* Stated goal *
Reproduce the part of the listing that opens with the line containing "Locate an element on the screen. This" and closes with the line containing "debug is located at coordinates (382, 16).", both lines included.

Source records:
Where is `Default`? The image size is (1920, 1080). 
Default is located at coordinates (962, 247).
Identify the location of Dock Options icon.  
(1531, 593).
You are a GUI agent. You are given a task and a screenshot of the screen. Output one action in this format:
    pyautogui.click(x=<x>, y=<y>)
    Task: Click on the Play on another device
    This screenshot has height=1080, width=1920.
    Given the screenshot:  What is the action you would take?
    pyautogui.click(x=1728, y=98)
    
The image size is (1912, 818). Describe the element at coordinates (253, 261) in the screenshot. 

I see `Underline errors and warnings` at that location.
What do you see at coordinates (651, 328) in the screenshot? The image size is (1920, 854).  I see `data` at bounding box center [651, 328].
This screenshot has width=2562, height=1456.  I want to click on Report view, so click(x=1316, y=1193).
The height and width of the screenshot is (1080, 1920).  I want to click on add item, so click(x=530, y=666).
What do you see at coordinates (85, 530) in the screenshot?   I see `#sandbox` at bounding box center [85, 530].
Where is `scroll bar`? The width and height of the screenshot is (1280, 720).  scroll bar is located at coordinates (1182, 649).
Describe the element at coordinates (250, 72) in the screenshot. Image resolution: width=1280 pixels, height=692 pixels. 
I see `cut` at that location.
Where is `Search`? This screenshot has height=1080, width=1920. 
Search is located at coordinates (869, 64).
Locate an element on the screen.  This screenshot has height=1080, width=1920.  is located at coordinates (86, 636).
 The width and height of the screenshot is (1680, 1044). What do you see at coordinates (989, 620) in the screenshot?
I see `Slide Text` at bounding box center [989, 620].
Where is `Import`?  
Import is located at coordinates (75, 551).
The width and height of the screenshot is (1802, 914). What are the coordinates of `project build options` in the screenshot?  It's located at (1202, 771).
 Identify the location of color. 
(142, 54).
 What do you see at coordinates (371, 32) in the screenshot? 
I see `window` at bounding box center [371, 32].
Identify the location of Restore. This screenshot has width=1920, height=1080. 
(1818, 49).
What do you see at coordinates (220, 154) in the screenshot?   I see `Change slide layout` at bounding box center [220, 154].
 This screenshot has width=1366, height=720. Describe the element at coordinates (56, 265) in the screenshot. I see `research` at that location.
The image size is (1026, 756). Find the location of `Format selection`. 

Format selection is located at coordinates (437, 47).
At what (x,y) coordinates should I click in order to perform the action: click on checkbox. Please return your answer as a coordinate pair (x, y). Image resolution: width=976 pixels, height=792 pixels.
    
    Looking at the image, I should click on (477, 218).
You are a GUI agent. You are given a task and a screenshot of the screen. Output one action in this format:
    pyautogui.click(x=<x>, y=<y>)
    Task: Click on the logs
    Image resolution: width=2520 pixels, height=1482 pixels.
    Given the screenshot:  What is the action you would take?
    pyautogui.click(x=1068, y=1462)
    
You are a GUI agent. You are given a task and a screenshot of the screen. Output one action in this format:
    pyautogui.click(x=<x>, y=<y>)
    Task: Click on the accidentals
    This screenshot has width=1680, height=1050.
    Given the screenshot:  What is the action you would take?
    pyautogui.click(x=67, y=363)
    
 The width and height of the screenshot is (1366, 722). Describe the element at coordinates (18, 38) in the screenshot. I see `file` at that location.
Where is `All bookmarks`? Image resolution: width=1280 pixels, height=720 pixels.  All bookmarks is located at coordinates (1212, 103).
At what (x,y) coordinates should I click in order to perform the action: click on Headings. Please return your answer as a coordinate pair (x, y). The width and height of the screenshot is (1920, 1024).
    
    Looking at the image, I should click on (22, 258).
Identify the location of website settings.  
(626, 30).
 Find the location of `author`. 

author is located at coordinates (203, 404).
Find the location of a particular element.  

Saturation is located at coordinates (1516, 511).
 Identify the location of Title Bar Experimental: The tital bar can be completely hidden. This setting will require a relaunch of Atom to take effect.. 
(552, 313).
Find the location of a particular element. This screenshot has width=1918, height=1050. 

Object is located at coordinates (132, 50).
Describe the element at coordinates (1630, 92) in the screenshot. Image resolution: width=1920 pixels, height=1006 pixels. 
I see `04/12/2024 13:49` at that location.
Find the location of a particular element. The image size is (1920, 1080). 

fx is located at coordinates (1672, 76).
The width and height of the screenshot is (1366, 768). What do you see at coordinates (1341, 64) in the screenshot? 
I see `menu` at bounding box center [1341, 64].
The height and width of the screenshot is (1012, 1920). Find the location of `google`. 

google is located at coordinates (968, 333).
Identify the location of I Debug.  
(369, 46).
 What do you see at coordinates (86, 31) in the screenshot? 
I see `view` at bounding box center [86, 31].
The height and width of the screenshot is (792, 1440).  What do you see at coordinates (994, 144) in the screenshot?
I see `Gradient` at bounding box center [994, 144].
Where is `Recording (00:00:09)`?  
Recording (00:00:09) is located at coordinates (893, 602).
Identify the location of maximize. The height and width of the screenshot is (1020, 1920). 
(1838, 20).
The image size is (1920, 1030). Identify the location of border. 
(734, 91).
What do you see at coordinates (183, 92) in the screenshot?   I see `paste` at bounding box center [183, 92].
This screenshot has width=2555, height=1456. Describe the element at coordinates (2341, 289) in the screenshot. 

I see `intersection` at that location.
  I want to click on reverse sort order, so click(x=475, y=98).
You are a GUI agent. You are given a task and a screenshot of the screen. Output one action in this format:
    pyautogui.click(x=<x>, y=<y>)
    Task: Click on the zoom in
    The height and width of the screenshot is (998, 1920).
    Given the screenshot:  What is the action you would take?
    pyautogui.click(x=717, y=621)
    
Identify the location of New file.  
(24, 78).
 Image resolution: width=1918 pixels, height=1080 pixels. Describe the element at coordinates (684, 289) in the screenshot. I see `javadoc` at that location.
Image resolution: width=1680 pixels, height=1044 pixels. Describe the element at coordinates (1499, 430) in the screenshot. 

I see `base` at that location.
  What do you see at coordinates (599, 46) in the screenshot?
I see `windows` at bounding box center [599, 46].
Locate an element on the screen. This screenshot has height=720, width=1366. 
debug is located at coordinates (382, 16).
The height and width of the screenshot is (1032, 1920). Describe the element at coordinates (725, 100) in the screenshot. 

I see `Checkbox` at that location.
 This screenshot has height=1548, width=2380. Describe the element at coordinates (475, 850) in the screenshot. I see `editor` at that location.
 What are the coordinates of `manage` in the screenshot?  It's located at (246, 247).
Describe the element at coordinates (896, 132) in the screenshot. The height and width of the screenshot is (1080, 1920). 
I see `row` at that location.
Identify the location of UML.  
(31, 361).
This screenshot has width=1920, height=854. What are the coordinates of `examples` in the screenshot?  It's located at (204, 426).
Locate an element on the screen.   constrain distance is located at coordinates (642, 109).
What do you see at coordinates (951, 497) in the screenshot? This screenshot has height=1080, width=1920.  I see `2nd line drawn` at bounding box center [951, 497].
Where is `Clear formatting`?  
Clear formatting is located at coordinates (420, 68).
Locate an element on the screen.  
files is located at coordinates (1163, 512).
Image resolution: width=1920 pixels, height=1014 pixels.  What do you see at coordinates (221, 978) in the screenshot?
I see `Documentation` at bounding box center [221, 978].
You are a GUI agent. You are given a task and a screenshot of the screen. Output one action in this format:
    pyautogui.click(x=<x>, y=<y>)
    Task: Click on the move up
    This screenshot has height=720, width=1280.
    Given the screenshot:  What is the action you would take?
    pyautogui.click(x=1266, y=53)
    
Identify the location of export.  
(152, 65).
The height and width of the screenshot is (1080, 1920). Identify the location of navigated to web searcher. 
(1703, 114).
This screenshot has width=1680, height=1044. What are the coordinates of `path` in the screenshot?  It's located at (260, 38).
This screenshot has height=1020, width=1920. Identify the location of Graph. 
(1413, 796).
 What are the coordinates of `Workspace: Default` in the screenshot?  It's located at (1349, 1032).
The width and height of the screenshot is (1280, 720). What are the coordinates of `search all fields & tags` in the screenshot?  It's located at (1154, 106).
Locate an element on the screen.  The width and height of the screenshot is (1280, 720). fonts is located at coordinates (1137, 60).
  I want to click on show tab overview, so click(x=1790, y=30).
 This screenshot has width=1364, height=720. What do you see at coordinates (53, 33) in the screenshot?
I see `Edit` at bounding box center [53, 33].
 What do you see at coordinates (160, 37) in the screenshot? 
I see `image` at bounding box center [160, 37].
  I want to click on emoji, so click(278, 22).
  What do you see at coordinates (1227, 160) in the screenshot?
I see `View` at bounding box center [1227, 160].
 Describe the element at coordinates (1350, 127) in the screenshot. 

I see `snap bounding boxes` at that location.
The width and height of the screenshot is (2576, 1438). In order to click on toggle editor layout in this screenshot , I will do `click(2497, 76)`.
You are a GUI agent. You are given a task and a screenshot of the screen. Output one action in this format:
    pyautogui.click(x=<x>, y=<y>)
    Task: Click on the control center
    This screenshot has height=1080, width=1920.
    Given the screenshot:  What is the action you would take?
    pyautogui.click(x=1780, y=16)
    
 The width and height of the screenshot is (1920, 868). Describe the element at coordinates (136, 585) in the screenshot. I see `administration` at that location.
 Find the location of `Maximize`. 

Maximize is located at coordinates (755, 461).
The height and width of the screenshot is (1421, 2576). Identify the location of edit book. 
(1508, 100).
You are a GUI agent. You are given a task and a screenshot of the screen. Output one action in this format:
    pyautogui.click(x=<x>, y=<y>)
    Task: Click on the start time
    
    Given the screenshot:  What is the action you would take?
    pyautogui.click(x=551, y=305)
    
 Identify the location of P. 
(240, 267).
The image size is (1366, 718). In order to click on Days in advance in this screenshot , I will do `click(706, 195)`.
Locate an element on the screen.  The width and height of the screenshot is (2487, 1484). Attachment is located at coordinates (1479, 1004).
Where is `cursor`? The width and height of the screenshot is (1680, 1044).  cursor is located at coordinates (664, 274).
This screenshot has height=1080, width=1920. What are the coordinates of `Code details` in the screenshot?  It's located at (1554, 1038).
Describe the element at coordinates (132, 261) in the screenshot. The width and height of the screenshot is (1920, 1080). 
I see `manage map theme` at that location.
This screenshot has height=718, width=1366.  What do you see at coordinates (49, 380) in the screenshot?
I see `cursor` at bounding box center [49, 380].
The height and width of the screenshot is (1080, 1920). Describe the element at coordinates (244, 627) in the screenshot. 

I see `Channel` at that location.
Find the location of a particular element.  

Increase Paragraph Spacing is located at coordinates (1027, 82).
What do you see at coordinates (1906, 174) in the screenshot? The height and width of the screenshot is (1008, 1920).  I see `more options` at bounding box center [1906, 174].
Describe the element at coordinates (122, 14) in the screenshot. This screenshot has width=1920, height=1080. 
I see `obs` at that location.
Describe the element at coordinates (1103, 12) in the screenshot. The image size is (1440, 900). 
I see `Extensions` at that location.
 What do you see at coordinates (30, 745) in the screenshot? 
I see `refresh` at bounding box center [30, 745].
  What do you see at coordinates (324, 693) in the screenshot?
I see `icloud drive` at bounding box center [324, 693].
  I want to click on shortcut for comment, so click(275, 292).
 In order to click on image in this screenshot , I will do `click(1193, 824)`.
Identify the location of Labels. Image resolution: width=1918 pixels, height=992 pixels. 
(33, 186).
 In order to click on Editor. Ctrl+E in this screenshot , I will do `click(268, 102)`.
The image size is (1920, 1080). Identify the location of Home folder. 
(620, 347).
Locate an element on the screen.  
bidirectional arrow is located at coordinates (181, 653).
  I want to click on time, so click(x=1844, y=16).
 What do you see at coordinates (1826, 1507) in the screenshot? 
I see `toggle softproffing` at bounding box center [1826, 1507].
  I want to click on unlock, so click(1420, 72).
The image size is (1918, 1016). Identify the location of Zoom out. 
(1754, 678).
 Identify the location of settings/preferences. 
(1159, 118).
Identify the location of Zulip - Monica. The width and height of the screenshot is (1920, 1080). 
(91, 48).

* Exercise result *
Locate an element on the screen. This screenshot has height=720, width=1366. 
debug is located at coordinates (382, 16).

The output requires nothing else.